Это сообщение сбило спесь с Павлика, и он, чтобы отвлечься, бросил несколько камешков в реку…

— Так ты готова служить на границе? — наконец в упор спросил он свою попутчицу.

— Готова!

— Что ж, значит, махнем туда.

— Сейчас я пойду возьму нож, прощусь с мамой и с Гюльчарой.

— Тс-с! Ни звука! Никому ни слова! Ночью убежим, и все.

— Ночью? — остановилась Юлька и отступила от него. Ночью она всегда спала. — Мама расстроится, если уйду без разрешения. Это, наверное, далеко.

— Да уж не близко! — заверил Павлик. — Сама понимаешь, граница…

— Я все же маме скажу.

— Нет, погоди. Мы лучше так сделаем. Сперва я махну один, ну там о тебе предупрежу. Потом приеду за тобой, но ты все держи в тайне. Это будет наша с тобой тайна.

— Военная?

— Пограничная! Вот увидишь, я буду пограничником! Буду офицером! — Павлик явно терял чувство меры, но Юлька так доверчиво и восхищенно слушала, что он не выдержал: — Буду начальником заставы… Не веришь? Спроси у Атахана! Не сразу, конечно, но буду!

— И я с тобой!

— А не передумаешь?

— Я? — обиделась Юлька.

Он вспомнил, как она сражалась за нож Атахана, и смягчился:

— Ну ладно, не обижайся, это я так… пошутил.

— Только уговор: чтобы ты со мной драку не затевал. Я ведь вчера, если бы в речку не слетела, то тебе, знаешь, как поддала бы! Я бы тебе нос оторвала. — Она чуть было не взяла его за нос. — Знаешь, — и, как любил делать Павлик, подняла сжатые кулачки. Они проходили с Юлькой мимо того обрывистого берега, откуда вчера она упала.

— Нужна ты мне! Мне с диверсантами дел по горло, а еще ты!..

Обедали они втроем. Перед обедом, хотя Павлику и не терпелось поскорее ополоснуть руки и сесть за стол, он набрал воды в кувшин, уступил Юльке очередь над тазом и, подав ей мыло, наклонил кувшин. Юлька мыло-то взяла, но стоило Наташе повернуться, чтобы расставить тарелки, как она сунула мыло под струйку воды и положила на мыльницу, смочила руки и взяла у Павлика полотенце с фазаном.

— Знаешь, — зашептала, доверительно подмигнув, чтобы не выдавал, — когда я маленькая была, мне мыльная пена в глаза попала. С тех пор всю жизнь мыло ненавижу…

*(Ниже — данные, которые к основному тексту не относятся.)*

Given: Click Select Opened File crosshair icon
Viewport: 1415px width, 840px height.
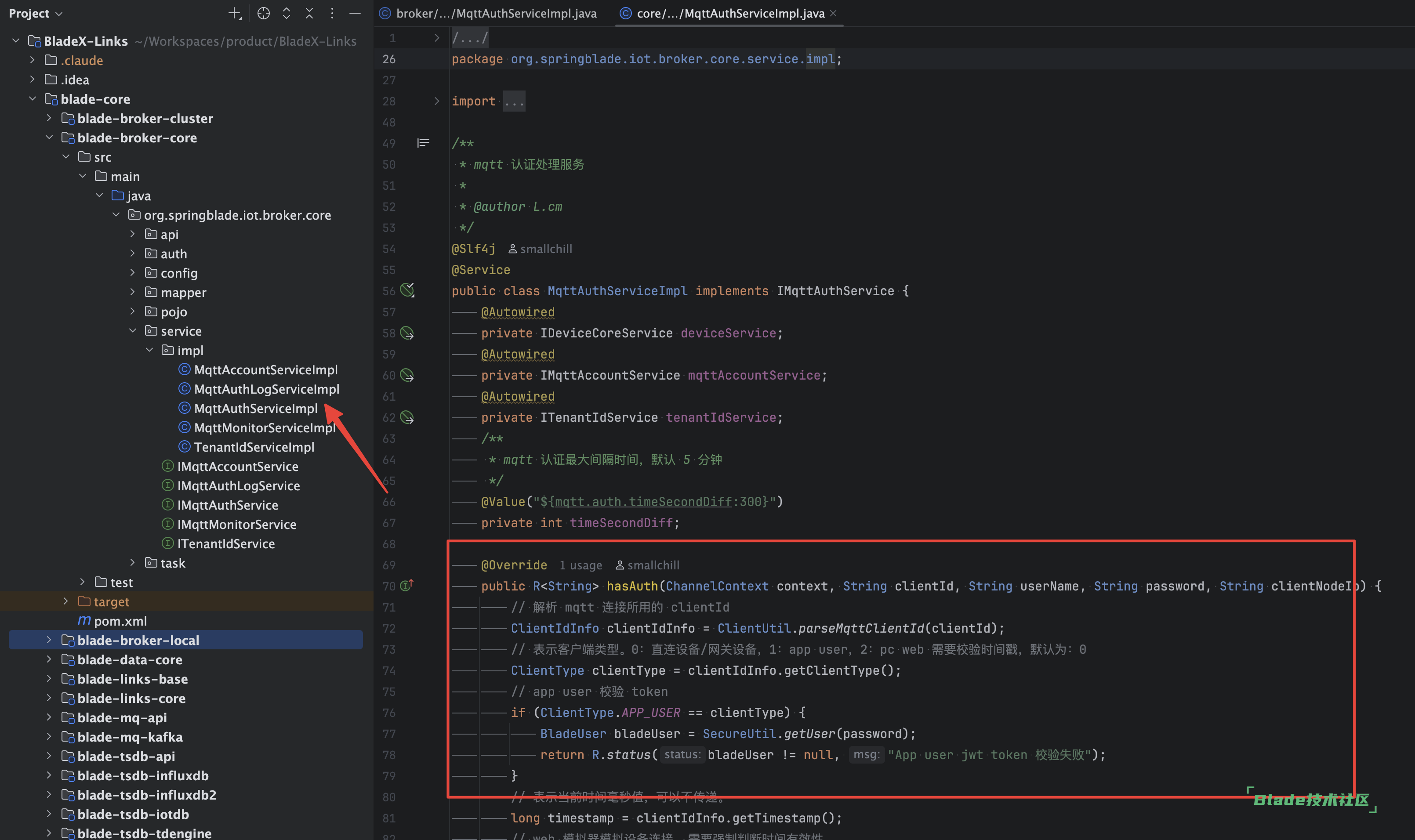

Сама же следила, чтобы Павлик добросовестно намылил руки, испытывая удовольствие от умения настоять на своем и одержать верх.

Стараясь не чавкать, но все-таки причмокивая, отведал Павлик домашних щей. Когда облизал ложку, кто-то постучал в окно. Наташа встала, подошла к окну, а Юлька воспользовалась этим и показала Павлику язык — толстый, малиновый, обидный. Не раздумывая, он смазал ей ложкой по лбу. И наверняка получил бы сдачу, но Наташа повернулась к ним. Оба чинно приступили к гречневой каше.